== Task inputs ==
>> BEGIN

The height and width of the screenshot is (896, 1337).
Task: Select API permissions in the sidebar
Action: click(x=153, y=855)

>> END
>> BEGIN

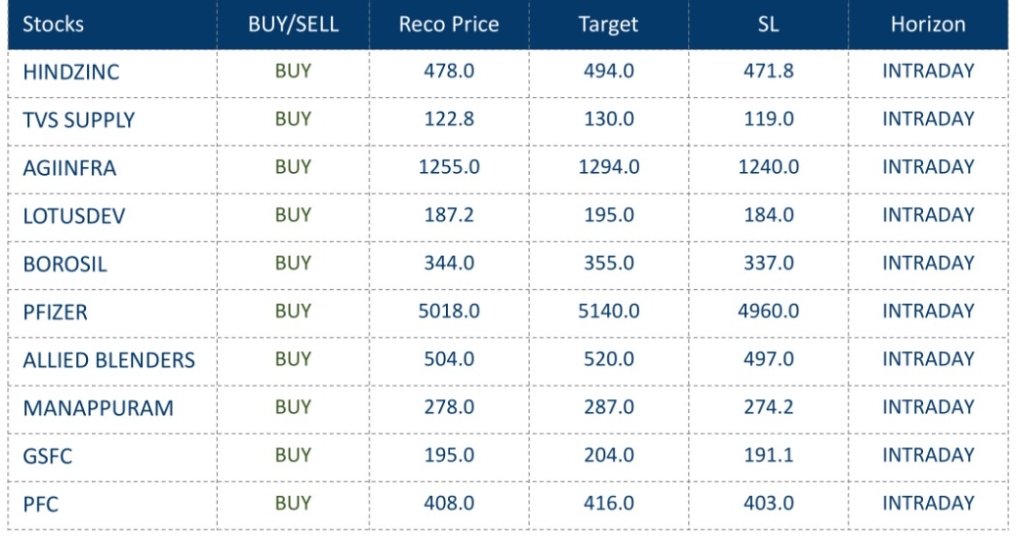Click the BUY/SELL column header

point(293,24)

>> END

== Aim ==
Collect every line from the records above that contains the word "screenshot". Case counts.

== Result of the exercise ==
The height and width of the screenshot is (896, 1337).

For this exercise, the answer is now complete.